UPC++ Version 1.0
Last November we froze the main UPC++ repository as part of a transition phase. Today we would like to inform you of coming changes. The current status of the main UPC++ repository is that it will remain frozen in maintenance-only mode.
By June 30, 2017, we will post a specification for UPC++ that differs substantially from version 0.1. With even greater vigor than before, UPC++ will offer performance delivered by the hardware. It will leverage GASNet-EX to deliver on this commitment. UPC++ is a high-productivity communication library. It will be designed to interoperate smoothly and efficiently with MPI, OpenMP, CUDA and AMTs.
UPC++ is also a sounding board for new ideas that may be incorporated in C++20 and beyond, or influence the direction of the efforts. UPC++ v1.0 will deploy new capabilities, some of which were experimental in v0.1, remove some and modify others. The table at the end of this document lists the UPC++ features for v0.1 (left) and planned additions, deletions and changes coming in v1.0.
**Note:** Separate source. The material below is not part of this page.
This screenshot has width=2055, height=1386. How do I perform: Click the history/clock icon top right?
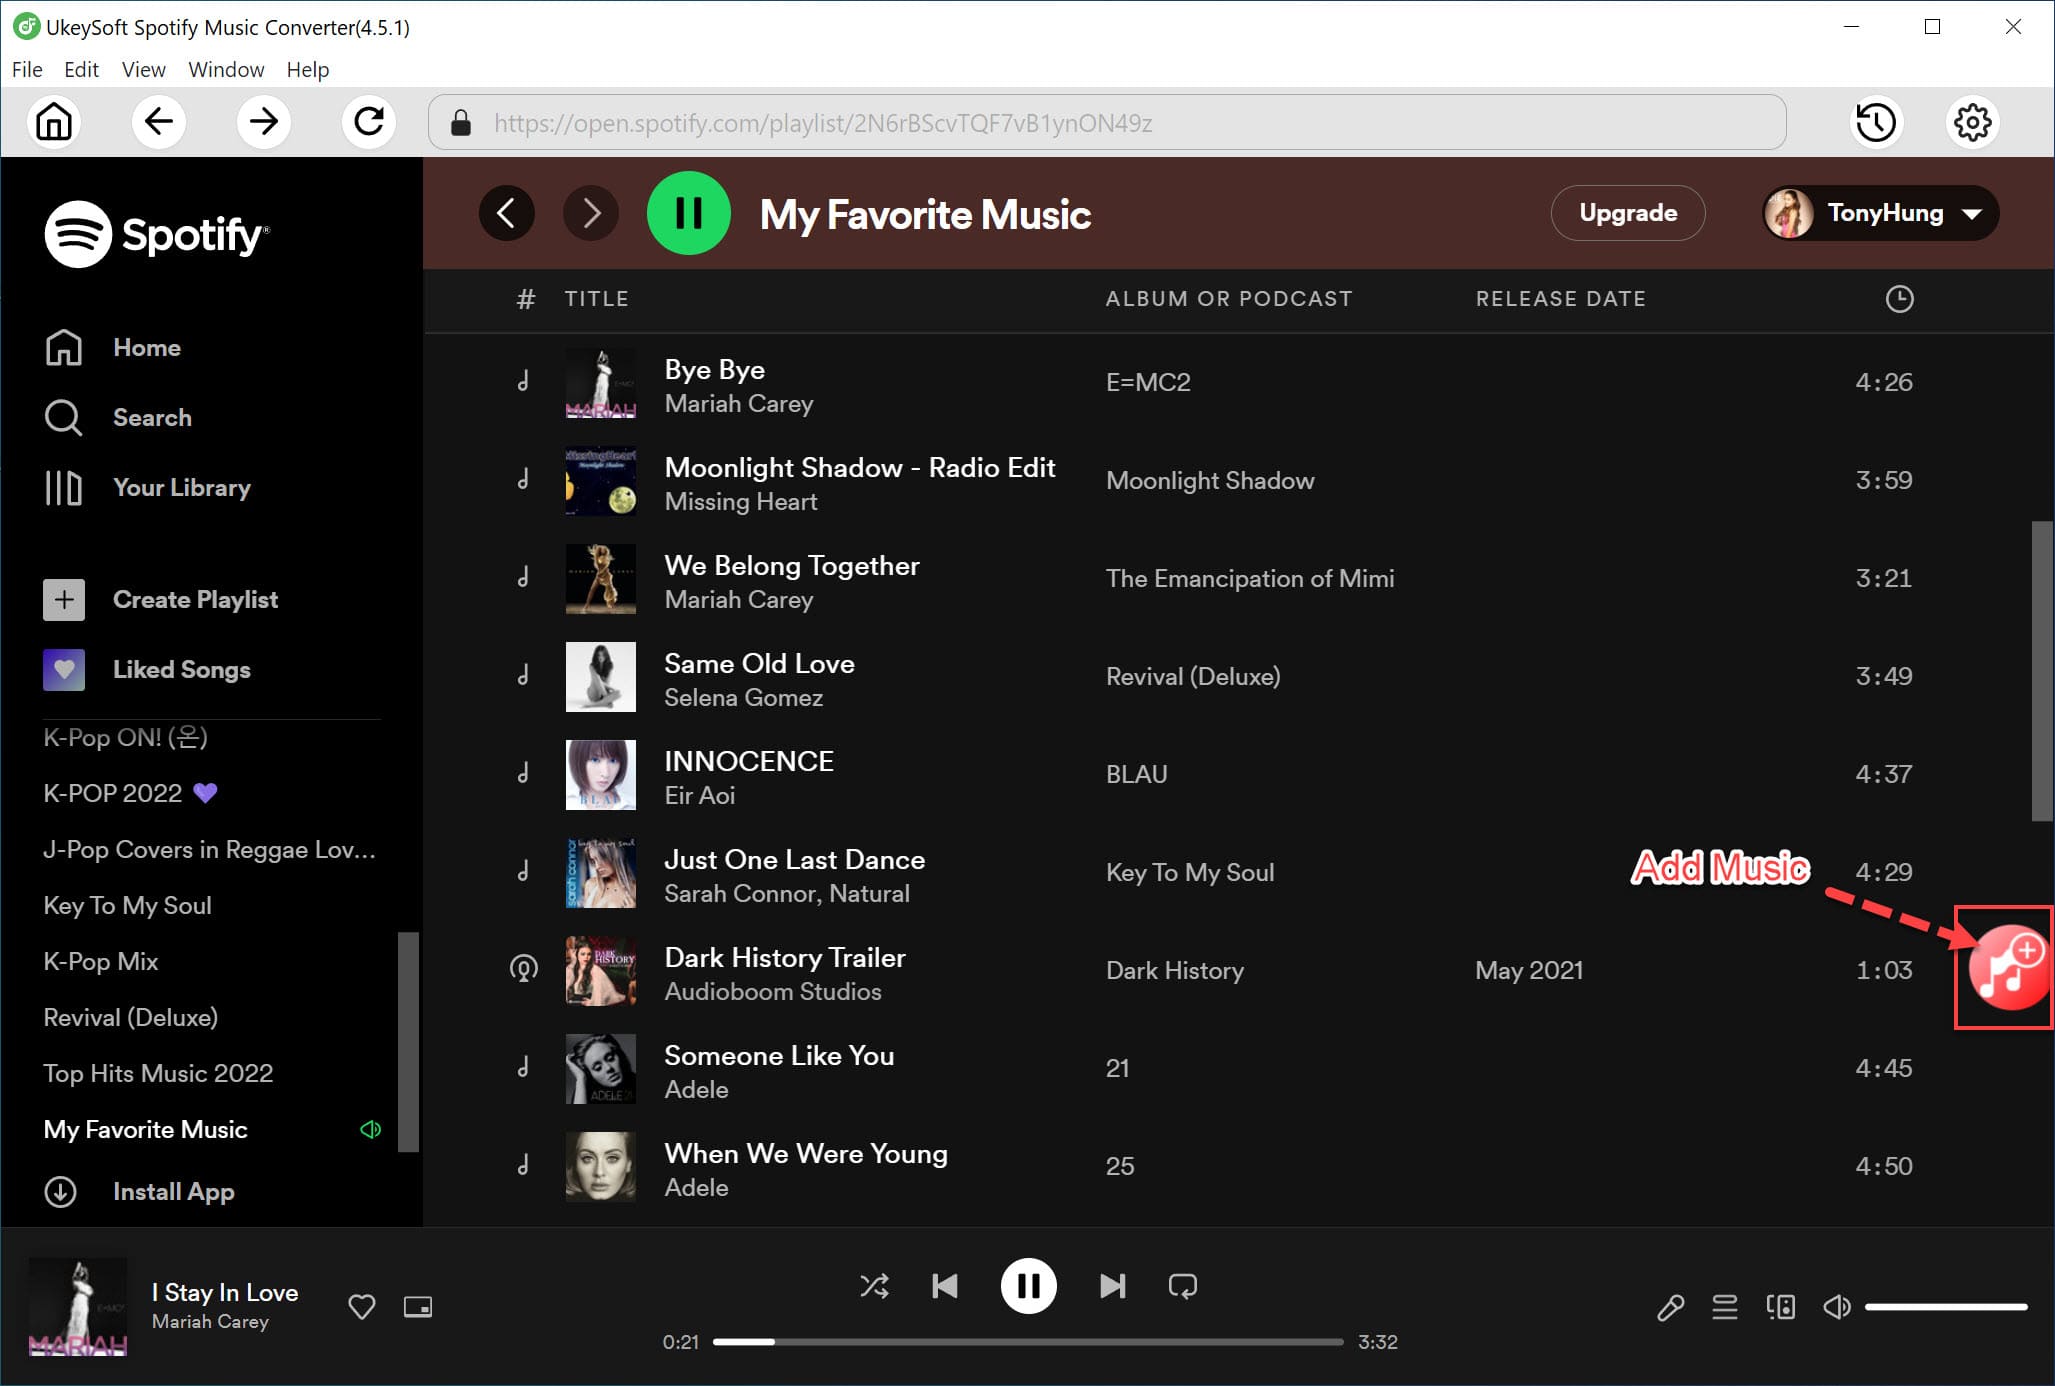(1877, 122)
As always UPC++ exposes a PGAS memory model, including 1-sided communication (RMA and RPC). However, there are two major changes. These changes reflect a design philosophy that encourages the UPC++ programmer to directly express what can be implemented efficiently (ie without a need for parallel compiler analysis)
Most operations are non-blocking, and the powerful synchronization mechanisms encourage applications to design for aggressive asynchrony.
All communication is explicit - there is no implicit data motion.
What New Features are Coming?
Futures, promises and continuations. Futures are central to handling asynchronous operations: RMA and RPC. Futures are free-standing in that they do not depend on other parts of the library. Whereas v0.1 used an event-based mechanism for expressing task dependencies, v1.0 relies on a continuation-based model instead.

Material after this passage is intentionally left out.